C'est un vrai « je t'aime moi non plus » qui se joue entre elles et les petits patrons qui y vendent leurs produits. Les places de marché multiplient les opérations séduction. Amazon et Cdiscount enchaînent cette année les tournées en régions pour séduire les entrepreneurs. Car sur les plates-formes, ce sont les vendeurs tiers qui tirent la croissance. « Ils apportent une dynamique commerciale, avec des produits de niche, tendance, et des prix à la baisse », relève un connaisseur du secteur. La market place de Cdiscount compte 5.000 vendeurs français. Celle du leader incontesté du secteur, Amazon, en compte 10.000 (mais beaucoup moins qu'en Allemagne qui en revendique 7 fois plus), qui représentent une vente sur deux de la plate-forme.

Litiges

Côté entreprises, c'est un passage quasi obligé pour augmenter ses ventes et atteindre l'export sans trop de dépenses. Mais depuis plusieurs mois, la colère gronde chez les petits. Des dizaines d'entreprises se sont plaintes du mauvais traitement qu'elles subissent, notamment de la part d'Amazon : déréférencement brutal des produits, fermeture du compte, absence d'interlocuteur, voire contrefaçon ou concurrence déloyale via des produits identiques vendus en direct par la plate-forme.

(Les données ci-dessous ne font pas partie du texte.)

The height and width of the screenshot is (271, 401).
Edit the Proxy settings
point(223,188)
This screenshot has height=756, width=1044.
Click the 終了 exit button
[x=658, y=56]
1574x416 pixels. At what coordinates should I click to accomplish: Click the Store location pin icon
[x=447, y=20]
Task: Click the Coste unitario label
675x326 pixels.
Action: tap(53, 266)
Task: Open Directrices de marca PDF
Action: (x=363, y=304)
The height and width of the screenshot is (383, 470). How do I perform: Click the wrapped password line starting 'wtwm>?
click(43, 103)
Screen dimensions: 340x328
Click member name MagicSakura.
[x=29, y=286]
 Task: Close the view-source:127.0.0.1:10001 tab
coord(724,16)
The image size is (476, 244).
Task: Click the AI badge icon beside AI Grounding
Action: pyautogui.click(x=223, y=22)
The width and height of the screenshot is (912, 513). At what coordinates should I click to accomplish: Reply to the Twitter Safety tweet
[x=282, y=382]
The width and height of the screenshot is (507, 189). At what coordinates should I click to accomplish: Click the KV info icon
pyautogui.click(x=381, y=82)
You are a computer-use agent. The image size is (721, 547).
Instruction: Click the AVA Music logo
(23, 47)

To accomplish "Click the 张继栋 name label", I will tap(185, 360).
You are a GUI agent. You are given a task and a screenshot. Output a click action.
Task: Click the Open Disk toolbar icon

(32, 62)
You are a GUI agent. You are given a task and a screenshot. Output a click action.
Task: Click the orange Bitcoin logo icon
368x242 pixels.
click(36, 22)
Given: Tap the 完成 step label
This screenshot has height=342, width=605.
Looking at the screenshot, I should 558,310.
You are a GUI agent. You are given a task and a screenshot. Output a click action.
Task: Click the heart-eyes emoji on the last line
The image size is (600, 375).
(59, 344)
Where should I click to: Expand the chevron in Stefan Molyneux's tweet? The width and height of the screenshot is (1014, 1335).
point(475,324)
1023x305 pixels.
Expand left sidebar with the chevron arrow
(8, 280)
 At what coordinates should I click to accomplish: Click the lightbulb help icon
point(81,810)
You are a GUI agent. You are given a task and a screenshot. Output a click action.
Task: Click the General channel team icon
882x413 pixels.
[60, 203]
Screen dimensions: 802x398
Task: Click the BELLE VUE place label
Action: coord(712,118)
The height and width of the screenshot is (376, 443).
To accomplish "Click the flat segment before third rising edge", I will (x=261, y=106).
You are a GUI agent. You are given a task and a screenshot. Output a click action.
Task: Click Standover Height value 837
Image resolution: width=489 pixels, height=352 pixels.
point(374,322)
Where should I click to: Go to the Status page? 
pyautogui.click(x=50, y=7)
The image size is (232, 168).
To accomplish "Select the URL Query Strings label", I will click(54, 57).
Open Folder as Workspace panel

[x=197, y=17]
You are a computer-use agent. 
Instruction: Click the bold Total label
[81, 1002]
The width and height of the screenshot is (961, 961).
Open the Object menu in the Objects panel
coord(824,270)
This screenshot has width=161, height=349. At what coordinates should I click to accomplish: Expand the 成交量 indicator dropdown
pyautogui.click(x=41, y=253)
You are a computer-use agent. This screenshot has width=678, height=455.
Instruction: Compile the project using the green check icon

« Les plates-formes l'expliquent dans les cas de retour client élevé, la suspicion de blanchiment ou de contrefaçon, ou les mauvaises notations client », relève Pierre Pelouzet, médiateur national des entreprises, qui mène actuellement une quarantaine de médiations pour ces litiges (dont la moitié sont réglées). Les « market places » justifient cette sévérité par la satisfaction client avant tout. Un des problèmes majeurs avancé par ces dernières étant le non-respect des délais de livraison.

Asymétrie

« Mais l'asymétrie entre les deux parties est telle que ce n'est pas tenable », cingle-t-on au cabinet de Mounir Mahjoubi, secrétaire d'Etat au Numérique, qui a enregistré une centaine de plaintes d'entreprises sur l'espace en ligne dédié entre novembre et décembre 2018. Désemparées par la chute du chiffre d'affaires, certaines entreprises reviennent même sur les plates-formes avec une autre raison sociale et de nouvelles coordonnées bancaires...

Une charte de bonnes pratiques, en cours d'achèvement au ministère, voudrait imposer la justification des déréférencements et des classements des produits, des relations plus formalisées, ou un interlocuteur dédié. Aucune des dix plates-formes sollicitées n'a signé pour l'instant. Amazon confirme que « la charte est actuellement à l'étude ». « Ces acteurs sont par nature peu régulés, il n'est pas anodin de leur demander de prendre des engagements », justifie-t-on au cabinet de Mounir Mahjoubi, qui promet une signature pour la fin mars-début avril. Mais l'initiative jugée trop « light » par certains - une charte n'implique aucune sanction - vient en plus de se voir couper l'herbe sous le pied par l'Union européenne. Un texte imposant plusieurs mesures « de transparence et d'équité » des plates-formes envers les entreprises a été adopté mi-février, sous réserve d'être validé par le Conseil de l'UE. « On ne fait pas des chartes avec des acteurs aussi puissants, le numérique est devenu trop important pour se cantonner à cela », tacle Benoît Thieulin, ex-président du Conseil national du numérique (CNNum).